Another aspect of the social media campaign around the trial that cannot be overlooked is the effort by activists to reach out to “big names” in search of support. Huge figures in international academia such as Noam Chomsky threw their support behind the campaign, as well as major political figures such as French Presidential candidate Jean-Luc Mélenchon.
Using the international links of various activists in the campaign, dozens of MEPs and other elected representatives from all around the world – including as far as Hong Kong – as well as major trade union figures(Such as UNITE the Union’s Len McCluskey representing millions of workers) all gave their support to the campaign. It was especially striking to people for them to see the (actually)falsely imprisoned Paddy Hill of the Birmingham Six get actively involved in the campaign. Jacobin, an American magazine with hundreds of thousands of followers, wrote in support of the campaign.
The result was a significant social and political legitimisation of the campaign in the first place, which translated into a deepening of support. The key point here is that the media in Ireland did not cover this – or rather, it covered it as little as it could get away with. While it was happy to give a platform to people to smear the defendants in the public arena, shaping people’s views on the protest in the years preceeding the trial. The media refused to show the broad level of international support for the campaign for fear of “prejudicing” the trial – that is, for fear it might impact people’s views on the protest, and more specifically might counteract the smearing of protesters that the same media had previously carried out.
The end result meant that social media had to do the legwork. At a point in the campaign, the Jobstown Not Guilty page was an endless stream of picture, video and text endorsements from various international figures, worker meetings, conferences and so on. Not many of these got wide recognition, but to this day I still see people with Noam Chomsky’s statement in support of the campaign as their profile pictures on social media.
Repeating the campaign
While it is right that we celebrate the clear and demonstrable success of the campaign, there needs to be a perspective kept. It’s clear that without social media and the huge hours put into building a social media campaign, that the public perception of the trial would have been different, and stacked much more against the defendants. While that perception (in theory) does not effect the legal outcome of not guilty, it does effect the political outcome. As a Socialist, I am fearless about politicising this trial, and as a result we need to be thinking about the lessons of the campaign and how to apply them in the future for political work.
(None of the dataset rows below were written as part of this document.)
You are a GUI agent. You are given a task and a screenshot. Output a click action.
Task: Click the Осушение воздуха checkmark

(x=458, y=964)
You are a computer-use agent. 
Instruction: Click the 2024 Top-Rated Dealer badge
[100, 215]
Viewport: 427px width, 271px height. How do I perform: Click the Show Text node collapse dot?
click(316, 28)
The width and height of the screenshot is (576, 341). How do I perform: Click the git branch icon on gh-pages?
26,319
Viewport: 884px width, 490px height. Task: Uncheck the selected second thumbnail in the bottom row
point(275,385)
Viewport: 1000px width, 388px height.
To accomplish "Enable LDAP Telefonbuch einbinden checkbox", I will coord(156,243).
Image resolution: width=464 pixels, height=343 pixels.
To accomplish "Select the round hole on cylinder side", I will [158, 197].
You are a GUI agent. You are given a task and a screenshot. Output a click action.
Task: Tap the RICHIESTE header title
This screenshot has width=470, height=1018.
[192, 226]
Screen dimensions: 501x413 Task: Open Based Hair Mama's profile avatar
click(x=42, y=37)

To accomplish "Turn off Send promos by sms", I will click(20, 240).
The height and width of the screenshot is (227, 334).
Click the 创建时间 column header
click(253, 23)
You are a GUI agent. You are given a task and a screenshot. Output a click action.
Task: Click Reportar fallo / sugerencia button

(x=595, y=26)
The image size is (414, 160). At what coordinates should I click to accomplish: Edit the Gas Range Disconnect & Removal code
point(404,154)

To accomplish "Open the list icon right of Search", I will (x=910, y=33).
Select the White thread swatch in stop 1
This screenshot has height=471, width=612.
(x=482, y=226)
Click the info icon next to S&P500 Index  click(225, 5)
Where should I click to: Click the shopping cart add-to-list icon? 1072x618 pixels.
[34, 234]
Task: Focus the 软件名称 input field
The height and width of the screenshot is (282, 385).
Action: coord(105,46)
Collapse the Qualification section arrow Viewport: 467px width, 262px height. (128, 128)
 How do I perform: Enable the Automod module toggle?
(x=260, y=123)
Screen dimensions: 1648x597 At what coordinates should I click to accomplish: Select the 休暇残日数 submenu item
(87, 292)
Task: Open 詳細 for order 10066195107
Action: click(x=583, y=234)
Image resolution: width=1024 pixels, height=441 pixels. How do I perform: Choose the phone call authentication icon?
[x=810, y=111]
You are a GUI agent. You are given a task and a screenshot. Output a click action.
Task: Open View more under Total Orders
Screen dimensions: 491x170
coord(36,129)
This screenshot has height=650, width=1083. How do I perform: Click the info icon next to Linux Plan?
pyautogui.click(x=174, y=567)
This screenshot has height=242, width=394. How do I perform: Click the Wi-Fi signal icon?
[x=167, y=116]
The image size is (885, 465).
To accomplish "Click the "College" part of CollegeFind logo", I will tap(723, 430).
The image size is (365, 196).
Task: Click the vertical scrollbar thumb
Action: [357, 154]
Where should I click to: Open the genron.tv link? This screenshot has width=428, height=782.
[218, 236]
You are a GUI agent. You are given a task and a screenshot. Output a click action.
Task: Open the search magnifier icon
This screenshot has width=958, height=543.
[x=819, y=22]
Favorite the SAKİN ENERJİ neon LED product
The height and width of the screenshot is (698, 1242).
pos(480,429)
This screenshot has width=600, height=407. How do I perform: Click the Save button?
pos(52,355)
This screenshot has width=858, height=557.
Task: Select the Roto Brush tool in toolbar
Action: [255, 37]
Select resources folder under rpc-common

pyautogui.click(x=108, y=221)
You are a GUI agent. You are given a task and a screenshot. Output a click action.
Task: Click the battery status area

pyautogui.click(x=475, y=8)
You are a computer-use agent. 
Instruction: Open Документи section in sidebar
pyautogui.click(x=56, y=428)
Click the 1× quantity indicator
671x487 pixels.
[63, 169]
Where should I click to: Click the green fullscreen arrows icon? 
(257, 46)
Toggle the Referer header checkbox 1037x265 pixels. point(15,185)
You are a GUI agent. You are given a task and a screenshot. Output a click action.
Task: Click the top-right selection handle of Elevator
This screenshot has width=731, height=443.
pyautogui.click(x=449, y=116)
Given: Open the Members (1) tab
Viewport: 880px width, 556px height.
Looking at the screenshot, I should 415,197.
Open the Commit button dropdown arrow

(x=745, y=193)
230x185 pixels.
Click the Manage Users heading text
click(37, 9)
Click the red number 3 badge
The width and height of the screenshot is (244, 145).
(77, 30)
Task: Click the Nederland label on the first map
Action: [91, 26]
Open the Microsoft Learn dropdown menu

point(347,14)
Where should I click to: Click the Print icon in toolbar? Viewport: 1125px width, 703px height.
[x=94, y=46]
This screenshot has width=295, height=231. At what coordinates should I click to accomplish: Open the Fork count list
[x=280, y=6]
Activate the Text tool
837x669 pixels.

Can the methods of Jobstown Not Guilty and Solidarity’s reports be applied to working class struggles? Can we use them to put pressure on the establishment parties and to vie in a serious way for narrative hegemony? I think the answer is a resounding “Yes”. The question then is a matter of organisation and building independent media which has a clear political line and a combative approach. With proper resources, human and otherwise, there is no doubt that the success of the campaign can be duplicated across various issues, and that these successes can be used to build media organs of the working class which can dominate the narrative. In the past, working class parties had papers with a circulation and readership that eclipsed pro-capitalist media. That time can come again, and is coming again.